Through the late-2010s, moderate-to-conservative Democrats from places like Idabel and McAlester ran successful state House campaigns. As the Republican Party made voter registration gains in rural areas, the state’s Democratic caucus concentrated in Oklahoma City, Tulsa, Norman and Stillwater.  

“It’s a tough thing to do in eastern Oklahoma right now, running as a Democrat,” Stites said. “It’s much easier to jump on the Republican bandwagon.”  

Carter Johnson, outreach director for the United Rural Democrats of Oklahoma, said a lack of funding and external support makes it difficult for rural Democrats to differentiate themselves from the national party. Candidates who don’t have prior political experience or high name recognition are particularly vulnerable, he said. 

“When you’re in a rural area with state House campaigns running off of $20,000 maximum, you aren’t able to fend off those mailers or television ads,” Johnson said. 

A More Competitive Future? 

Johnson said rural Democrats can regain momentum by targeting areas that supported ballot initiatives to implement criminal justice reform, legalize medical marijuana and expand healthcare access.  

Though urban voters were most likely to support State Question 802 in 2020, voters in rural Caddo, Pontotoc and Cherokee counties supported the Medicaid expansion question.  

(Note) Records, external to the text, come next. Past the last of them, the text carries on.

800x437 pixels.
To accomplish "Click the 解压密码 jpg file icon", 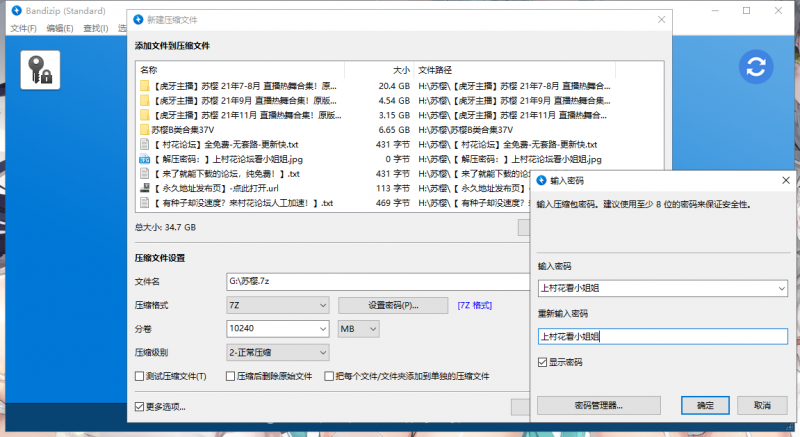I will point(145,159).
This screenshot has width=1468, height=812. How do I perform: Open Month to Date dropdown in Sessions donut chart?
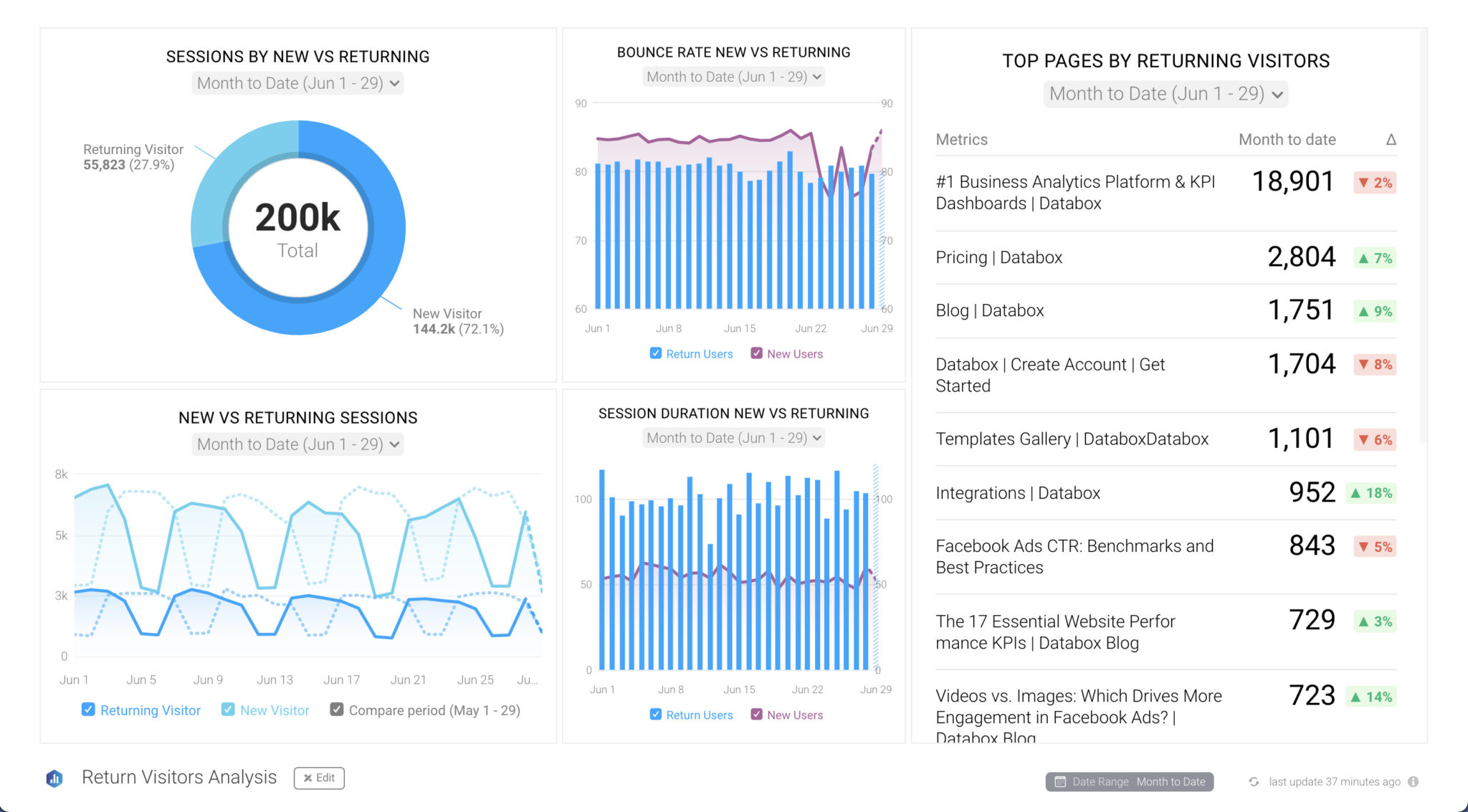pyautogui.click(x=297, y=83)
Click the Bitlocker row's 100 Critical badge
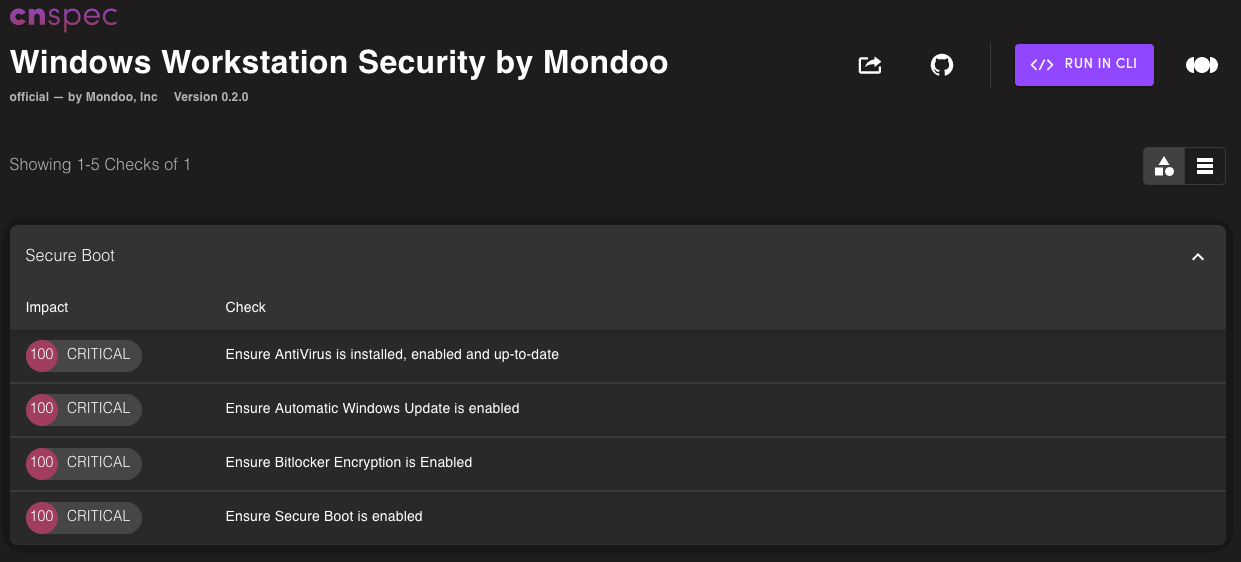 coord(84,463)
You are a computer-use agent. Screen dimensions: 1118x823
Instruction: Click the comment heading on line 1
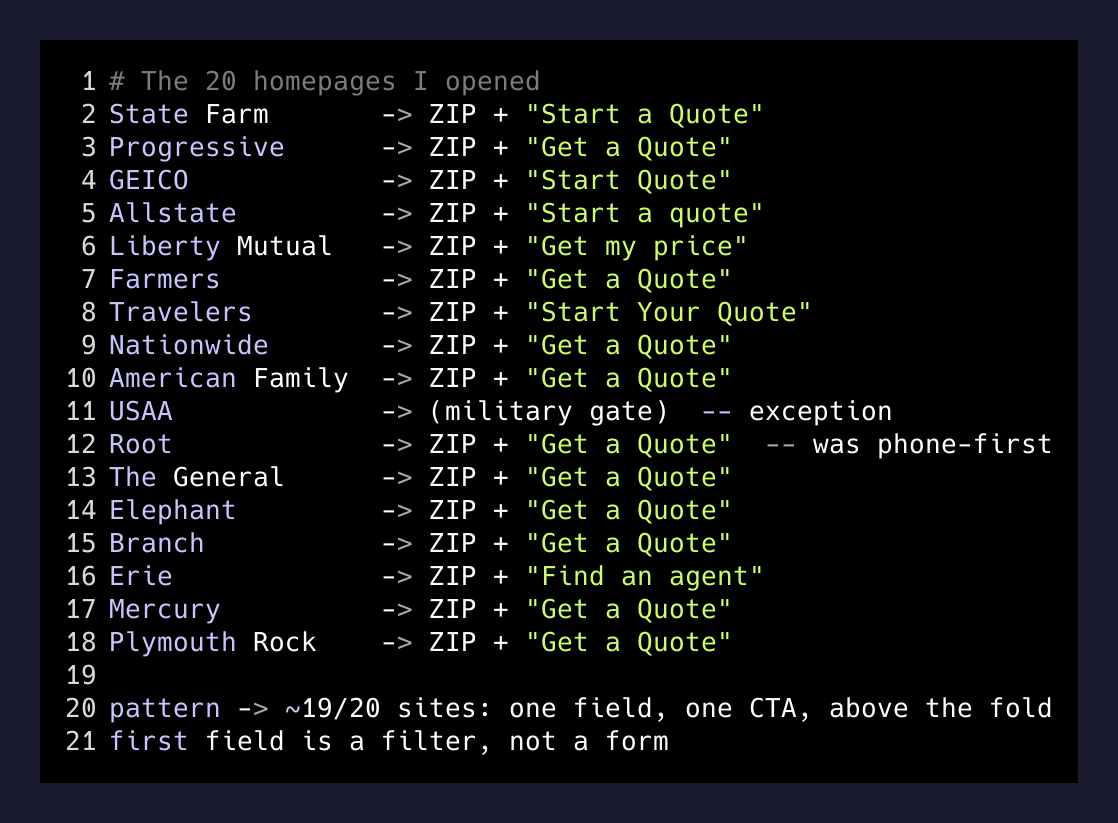point(324,81)
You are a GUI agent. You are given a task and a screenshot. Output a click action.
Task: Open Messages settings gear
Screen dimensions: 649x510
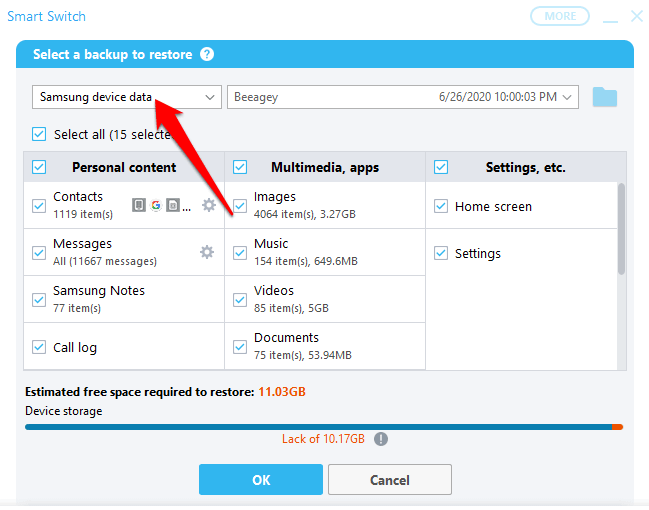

“We need to find the people that voted for Medicaid expansion and voted for Trump,” Johnson said. “Those are people we can talk to and say we want to lower your prescription drug costs and fix your roads. If they’re with us on the issues, but they’re not with us at the end of the day because we’re not reaching them, that’s the problem we need to fix.”  

Andrews said expansion is possible in some rural and suburban areas.  

“Voters in Oklahoma largely vote down party lines, but if we can break it down and explain to people what they’re actually voting for, we can change the electorate here,” she said.  

Bush, the insurance agent and former OU football player, said the party needs to focus on local organizing and outreach to attract new candidates.  

“We’ve got to have a grassroots effort, similar to the one Stacey Abrams in Georgia and those areas have had if we’re going to have any chance of getting any momentum back here,” Bush said. “A lot of it has to do with the younger generation and getting them involved.”